I could tell from the way he clung on so desperately that Mr Neville was not used to being in the rigging. As I climbed I was struck by two possible courses of action. I could try to show him up and humiliate him – sweet revenge on an arrogant young officer. Or I could try to help him. As we climbed into the cloudy November sky, the sun came out, and I took this as a sign. I shall be good, I resolved. When we reached the fighting-top platform, I deliberately went through the lubber hole right by the mast, rather than swing over the side of the platform as most seamen did. This, I knew, would make the midshipman feel less of a fool when he went through the hole himself. Then, as we approached the top of the rigging, I let him catch up with me so he would not still be panting up to the topgallant long after the rest of us had arrived there.

I could tell how scared he was by the way he was trying not to look down. As he drew level with me I turned and repeated the advice Joseph had given to me up in the
rigging: ‘One hand for the Navy. One hand for yourself.'

I half expected a dirty look, but instead Neville gave me a grateful smile. ‘Thank you, seaman,' he said. ‘I'm not a regular visitor to this part of the ship.'

We understood each other at once. He knew I knew he was frightened half to death. I knew he was grateful for my help.

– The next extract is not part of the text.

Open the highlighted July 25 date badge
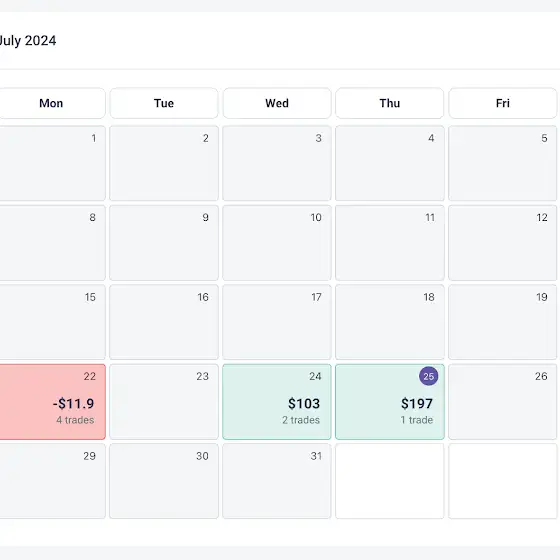Screen dimensions: 560x560 [428, 376]
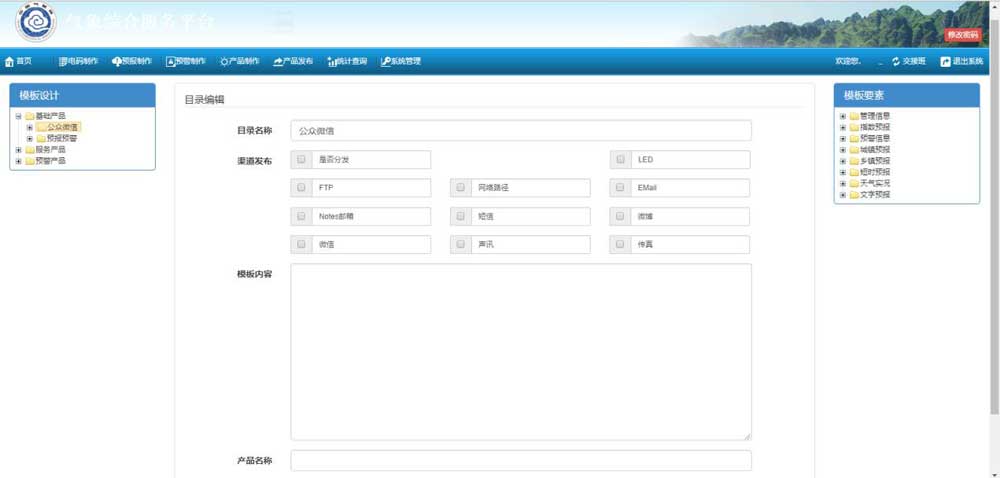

The sails were soon let out, and on the way down he seemed to move with much greater confidence. He even started to whistle a jaunty tune.

‘And what's your name?' he enquired. ‘Witchall? Thank you, Witchall, for your kind words.' Then he was off.

There are many things to fear on a ship, aside from the bosun's lash and death in battle. When you lie in your hammock, or spend an idle hour sitting in the sun, your thoughts can wander to any number of catastrophes – not least shipwreck. Most sailors, I discovered, cannot swim – though I could. Neither does the Navy feel it wise to teach them. They could, after all, put this newfound skill to use in escaping from the ship.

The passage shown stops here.